Provided text:
+ + + +

If you’re after the ultimate challenge, head for La Alpujarra in the Sierra Nevada and have a crack at summiting Mulhacen – mainland Spain’s highest mountain at 3478m. Generally, climbers split the hike across two days. Day one is all about getting to the isolated refuge – a 20km hike along the Camino de la Sierra unless you opt for the minivan which will drop you at the top of the hill about 5km away. Day two will leave you breathless. There are two or three ways to the summit, all marked with little rock piles. I went last year and took the steepest route, but we made it in good time. The 3-4 hour return leg down to Trevelez was the hardest on the calves and knees. My advice: walk back along the road to Capileira!

2) Rock-climbing

things to do in granada, spain, rock climbing, los cahorros
Can you make out the climbers at the bottom?

Personally, I’ve never been rock-climbing in Granada – I’ll admit, I’m too scared – but man alive have I seen some gnarly rock faces being scaled like they were mere garden fences.

+ + + +

Data excerpt:
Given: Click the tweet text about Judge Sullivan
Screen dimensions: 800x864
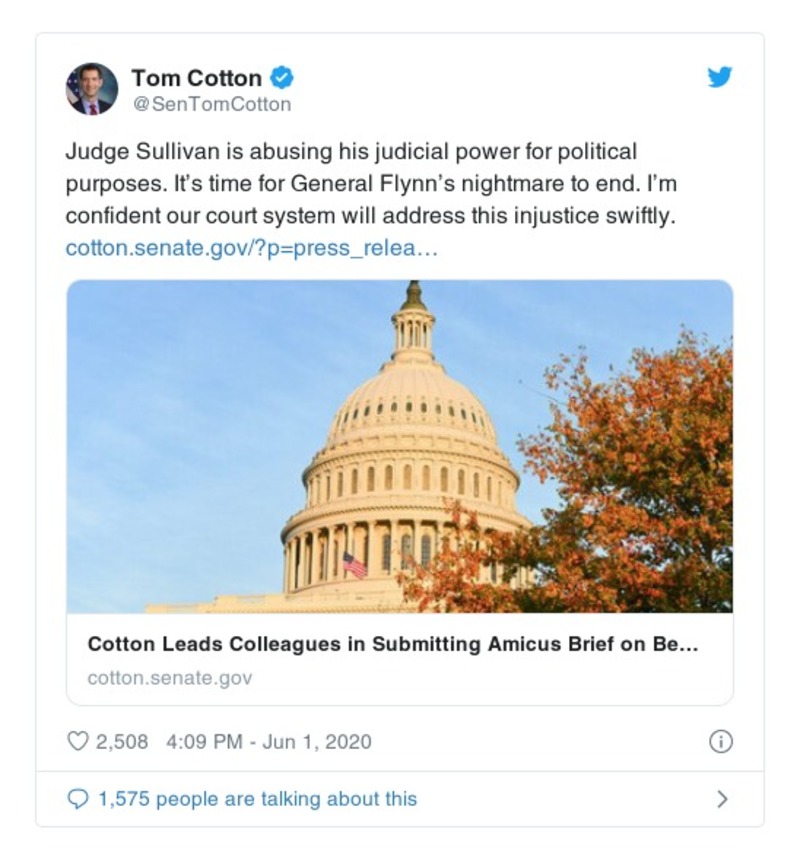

+ + + +

Required work: Extend the text about outdoor adventures around Granada, beginning right after its final sentence.

Task result:
Most recently, in Monachil (yes, again), during our walk through Los Cahorros we passed a few climbers beginning an ascent. I couldn’t tell how high it was from the bottom as there was an overhang. It wasn’t until we took the high road on our way back did we realise the sheer size of the rocks they were climbing. Talk about balls. These guys’ cojones were so big they had their own safety harness.

I’ve no doubt there are plenty of other rock-climbing spots near Granada, but I know Monachil is very popular. If you’d like more information, Wayne is your man.

3) Mountain Biking

things to do in granada, spain, mountain biking, quentar
Mountain biking 12km up to Quentar, Granada.

Cycling is taken very seriously in Granada. Just about every day you’re bound to see a herd of skin-tight, brightly-coloured lycra-wearing dudes pedalling laboriously into the city after climbing God knows how many kilometres of dusty road. I am in awe of their fitness and will to endure such suffering.

But I know how good it feels to get to the top. Back when I had an awesome bike before it was stolen (grr), I would, occasionally, push and pedal my way 12km up to Quéntar, where a huge, turquoise-blue reservoir – mirage-like when you turn the final corner – is the perfect place for a swim. It is also the site of an enormous dam and the view from the bridge is quite simply epic. On a very rare occasion – perhaps once or twice – I resisted the temptation to cool off in the lake and carried on to Güéjar de Sierra, a Granada town 1,100m high and very close to the Sierra Nevada ski resort. From here you can see the peaks of Veleta and Mulhacen (see above) but alas, there is no swimming.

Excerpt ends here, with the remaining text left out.